RETROSPECTIVE works to secure a cliff face at the back of Haverfordwest’s Lidl store have been given the backing of county planners.
Lidl UK Ltd, through agent CarneySweeney, sought retrospective permission for the retention of works to stabilise cliff face at the rear of the Perrots Road store.
Works started in March 2017 and were finished by March 2021.
A report for planners says that when the store was built, following a 2016 application, a retaining wall was omitted due to difficulties in excavation to form foundations.
The slope to be retained was cut back to a steep angle and unauthorised slope retention measures were incorporated.
A 2018 amendment to the approved scheme was submitted, seeking approval to allow highway infrastructure alterations and for works to secure the stability of the slope to the rear of the premises.
That was subject to a part refusal; the works to the slope were refused as no supporting information has been submitted with regard to the structural integrity or otherwise of the slope and the supporting structure, the report for planners says.
Following the part refusal and commencement of enforcement action by the local authority, the latest planning application has been made to authorise the works that have been implemented.
The retaining work has entailed the removal of loose material and infilling with concrete that has been anchored into rock at 23 points, covered with rock fall netting.
Although no further deterioration has been observed, the report advises continuation of an existing monitoring regime of six-monthly inspection of the retained wall/rock face, with any defect being reported to Lidl’s engineer for review, assessment, and appropriate action.
“The Head of Infrastructure (Structural Engineer) has reviewed the application supporting documentation and visited the application site.

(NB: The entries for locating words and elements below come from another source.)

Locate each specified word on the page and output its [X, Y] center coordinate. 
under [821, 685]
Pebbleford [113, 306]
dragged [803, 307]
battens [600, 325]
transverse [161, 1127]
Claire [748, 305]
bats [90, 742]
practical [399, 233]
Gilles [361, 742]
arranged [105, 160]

Whilst aspects of the implemented works may be criticised, he has advised that the slope appears stable and that there do not appear to be any signs of imminent collapse. He recommends inspections as part of a regular maintenance regime,” the report says.
It concludes: “The applicant has undertaken unauthorised works to the slope. If this has led to damage to adjoining property as alleged, it is a private civil matter for the property owner to pursue with the applicant. However, no evidence has been supplied to substantiate this claim.
“The works have been undertaken to ensure stability of the slope and officers conclude that on balance, in light of the advice of the Head of Infrastructure (Structural Engineer), that it is appropriate to approve the works retrospectively to achieve this aim.”
The application was conditionally approved by planning officers.